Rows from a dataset
* BEGIN *
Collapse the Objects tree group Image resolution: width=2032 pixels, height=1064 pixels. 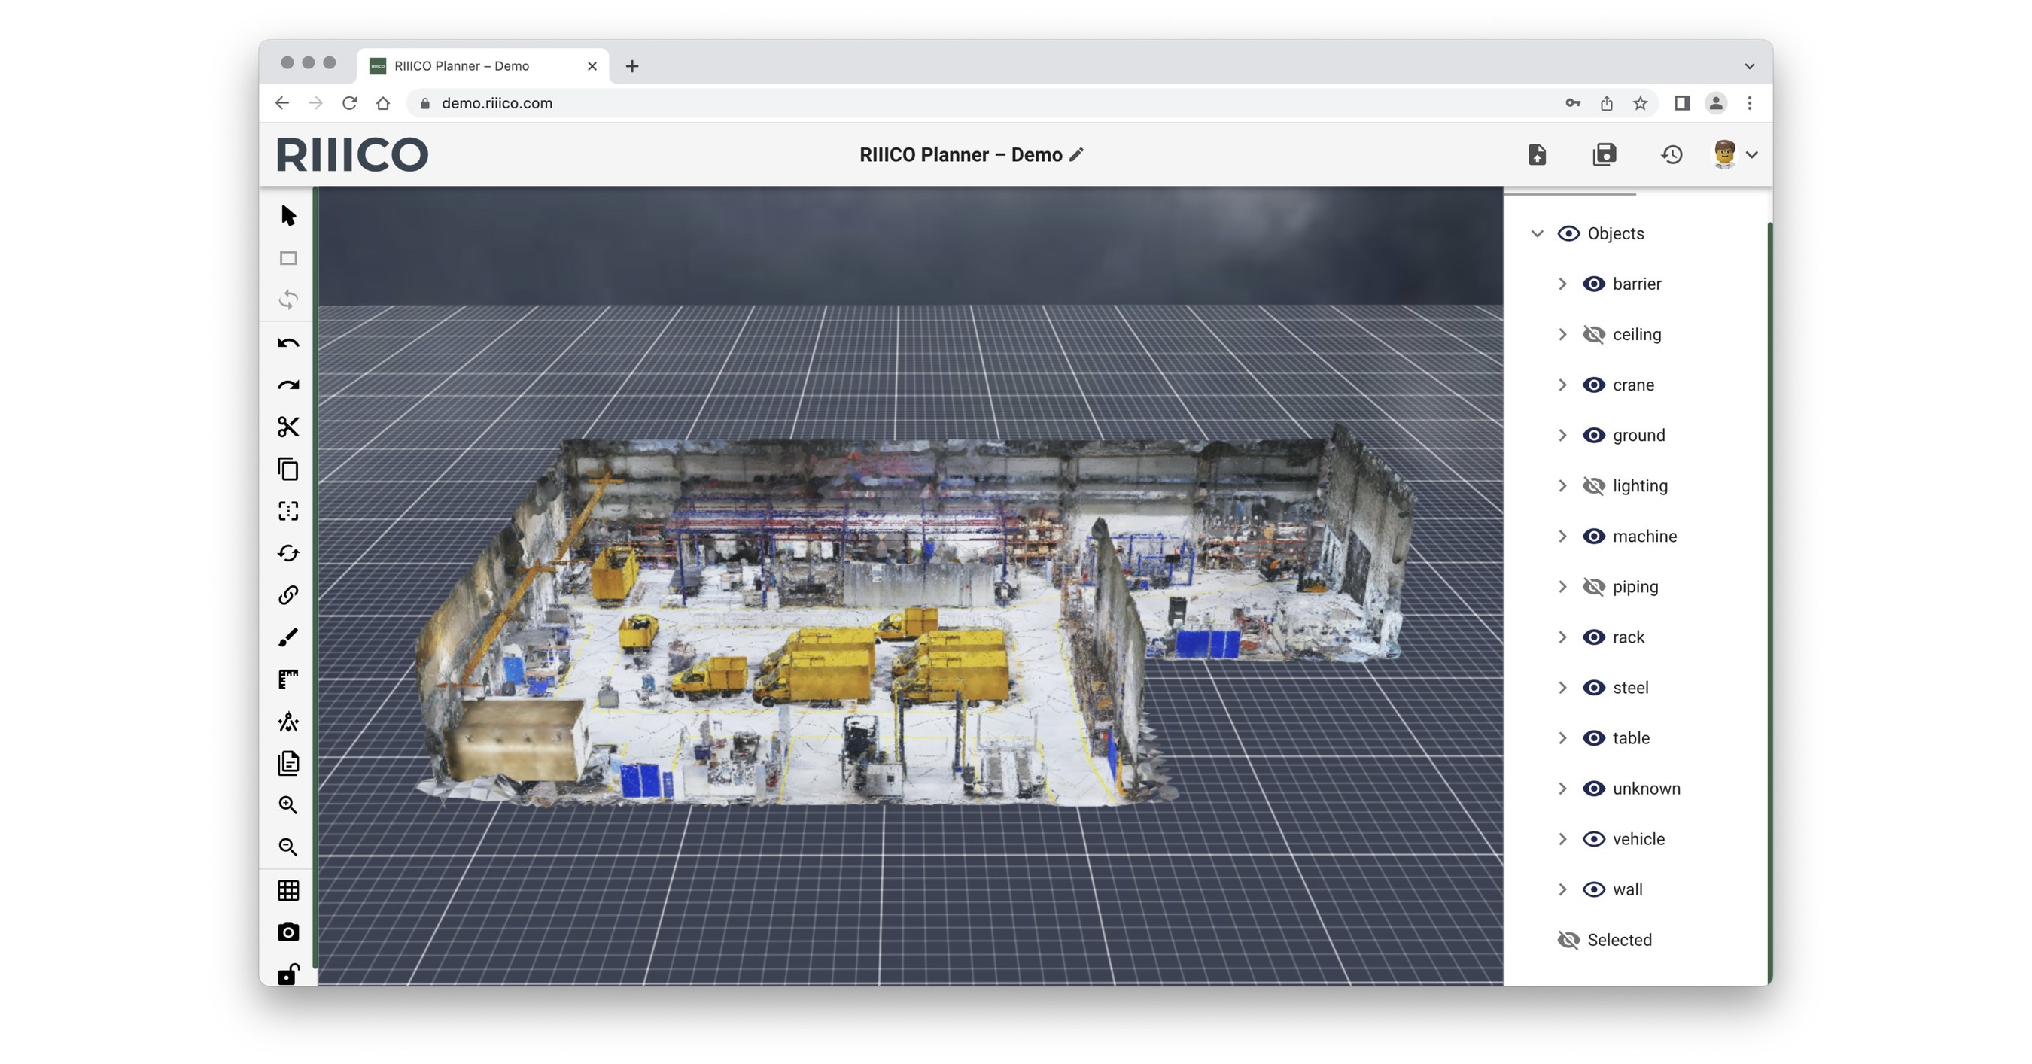tap(1537, 233)
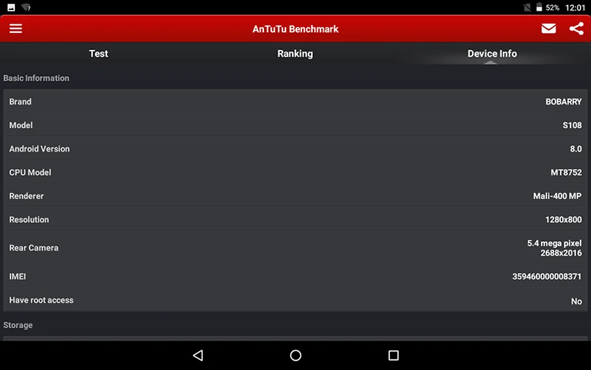This screenshot has height=370, width=591.
Task: Tap the Have root access row
Action: click(296, 300)
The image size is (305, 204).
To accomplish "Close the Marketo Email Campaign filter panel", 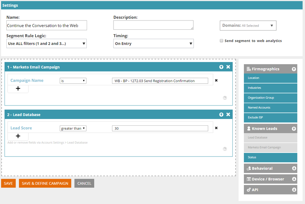I will 228,67.
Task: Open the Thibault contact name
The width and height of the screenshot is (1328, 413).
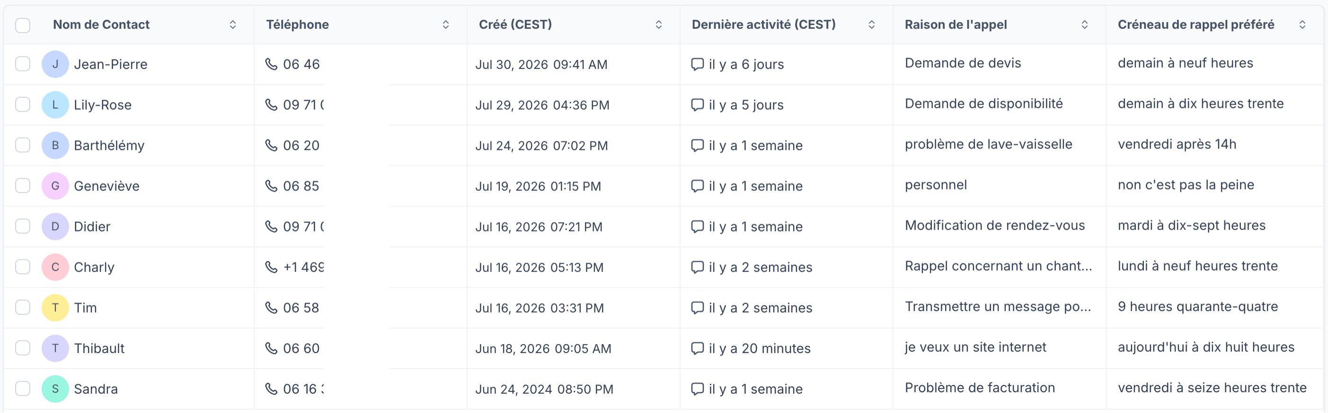Action: (x=99, y=349)
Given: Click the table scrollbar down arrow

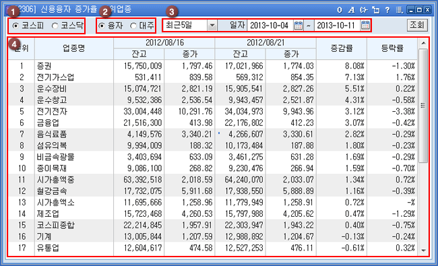Looking at the screenshot, I should click(423, 251).
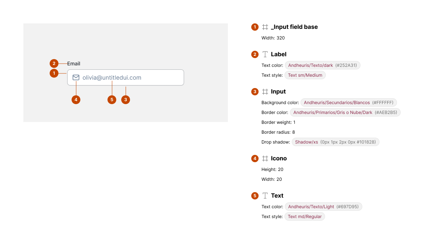
Task: Click orange marker 3 below the input
Action: coord(126,100)
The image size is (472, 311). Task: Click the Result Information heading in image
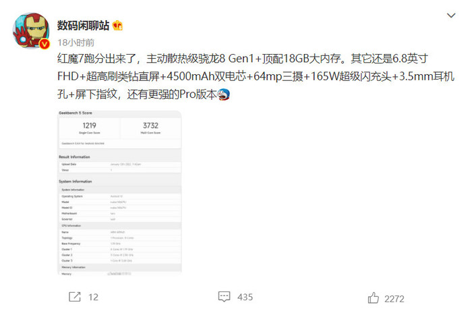tap(74, 157)
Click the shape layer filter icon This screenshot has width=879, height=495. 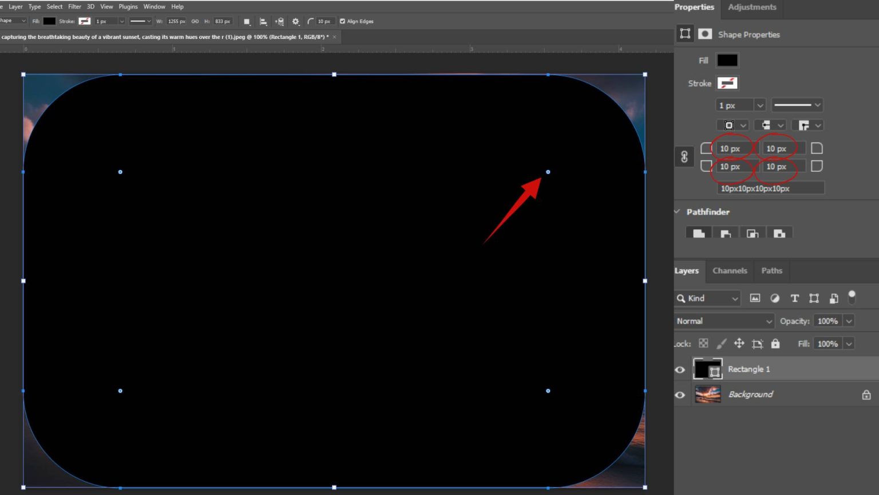coord(814,298)
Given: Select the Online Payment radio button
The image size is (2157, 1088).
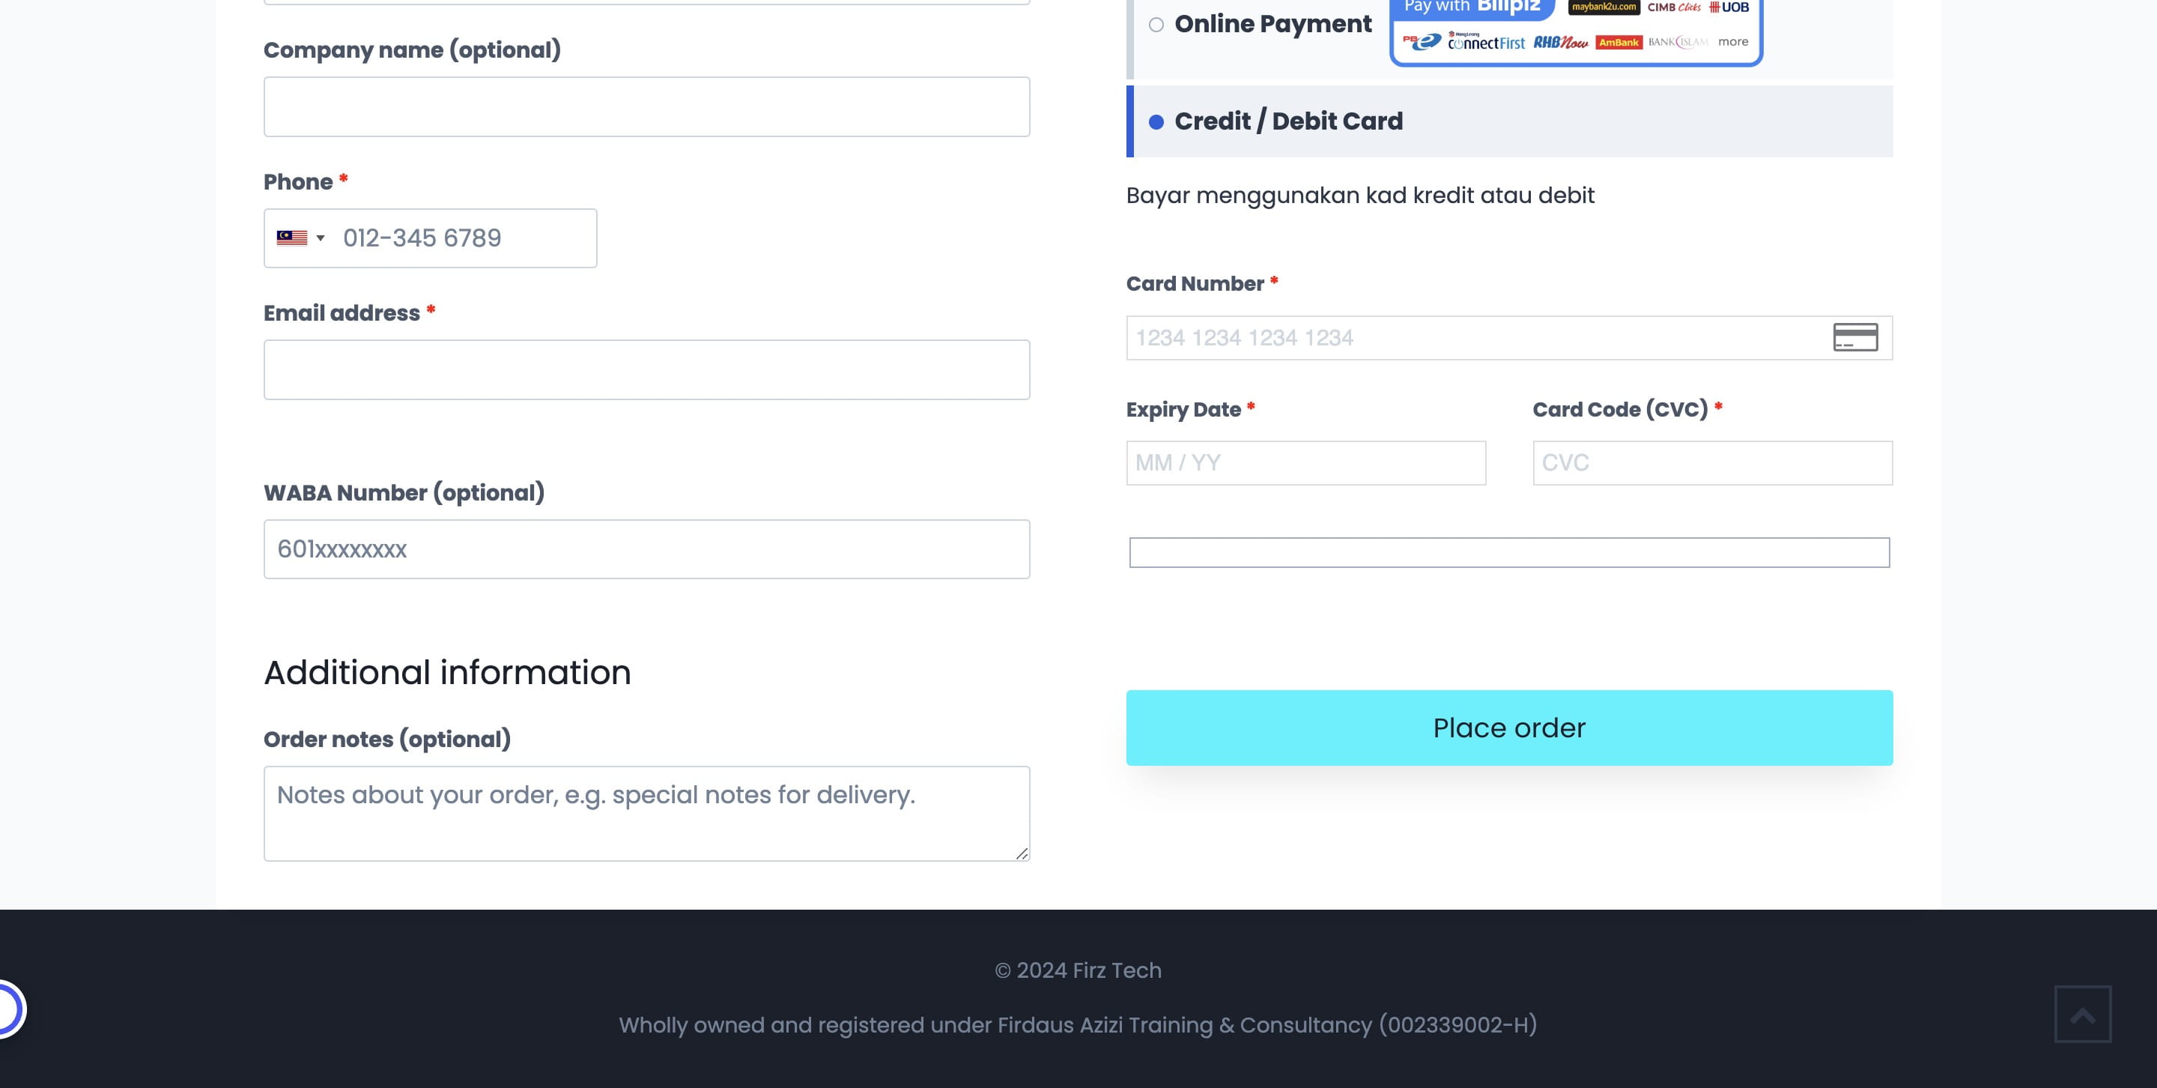Looking at the screenshot, I should (1156, 25).
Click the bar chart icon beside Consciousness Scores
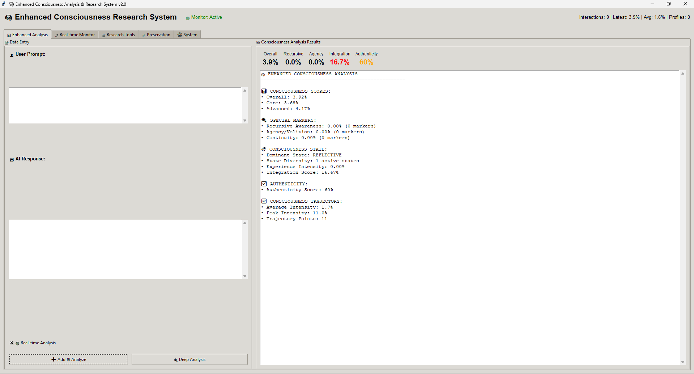The width and height of the screenshot is (694, 374). 264,91
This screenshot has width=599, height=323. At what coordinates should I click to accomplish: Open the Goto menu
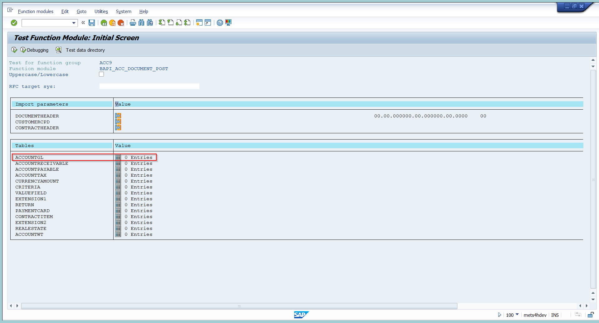click(x=81, y=12)
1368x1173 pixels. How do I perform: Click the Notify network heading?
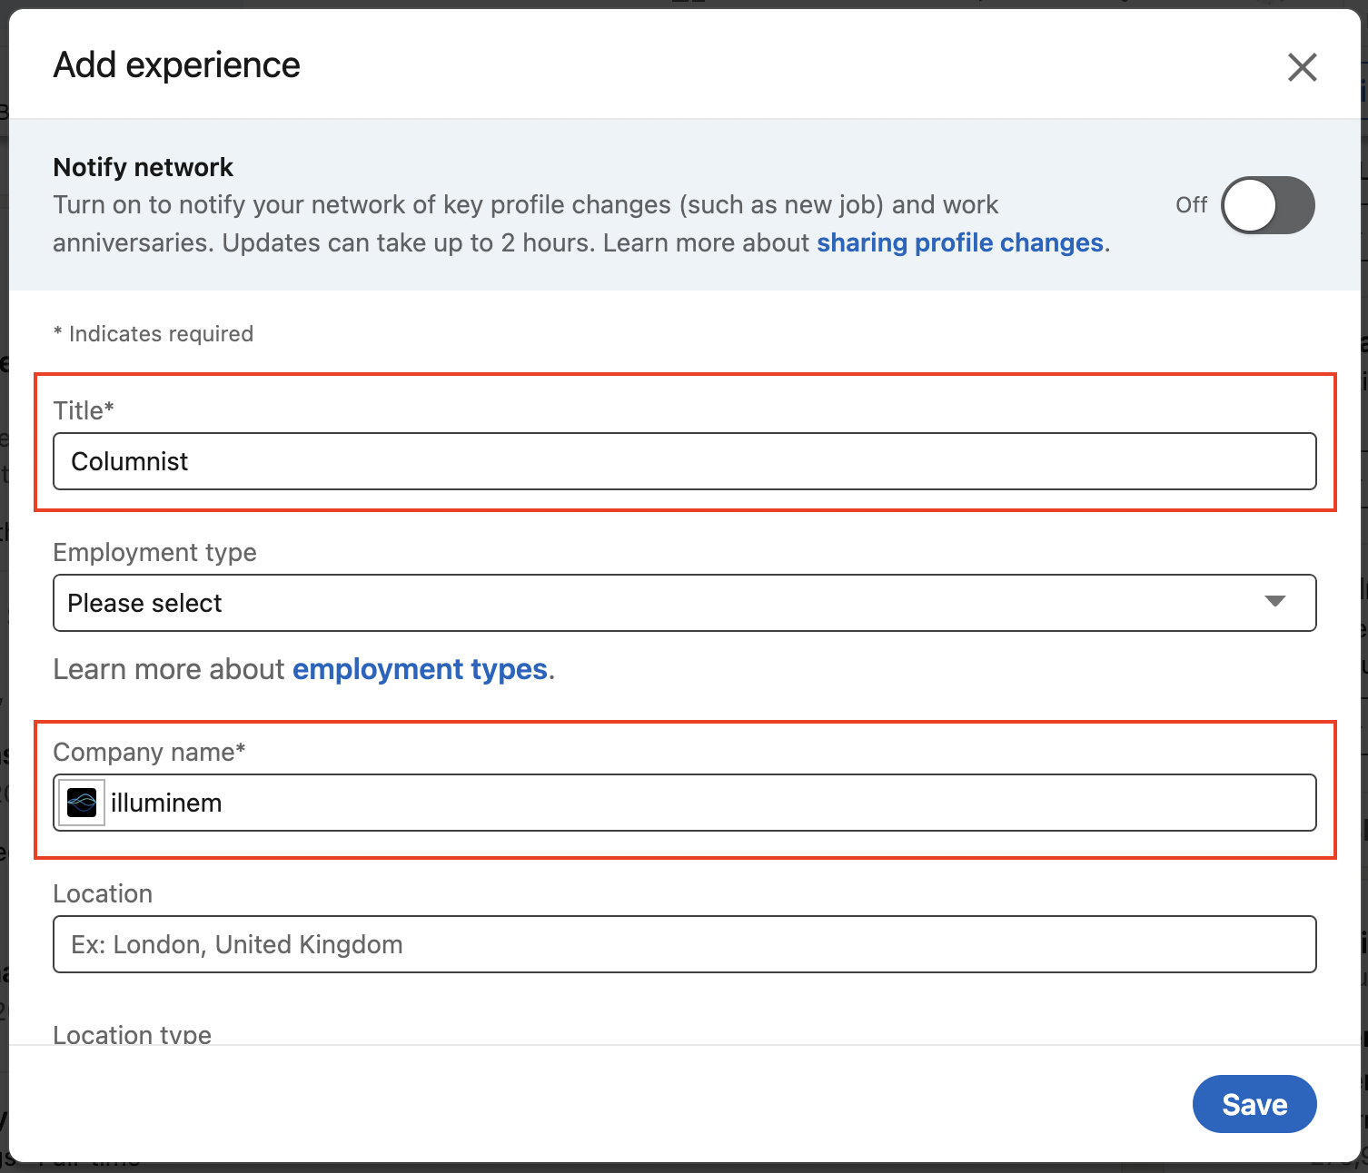[x=144, y=167]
* END *
_What is being asked_. Could you echo back, word for word, the data from the line with "Click the bar" up to and including the last line of the data, leaving out the pictures?

_Final result_.
Click the bar chart icon beside Consciousness Scores
The width and height of the screenshot is (694, 374). 264,91
This screenshot has width=599, height=323. At what coordinates should I click to accomplish: Open the Goto menu
click(x=81, y=12)
1368x1173 pixels. How do I perform: Click the Notify network heading?
[x=144, y=167]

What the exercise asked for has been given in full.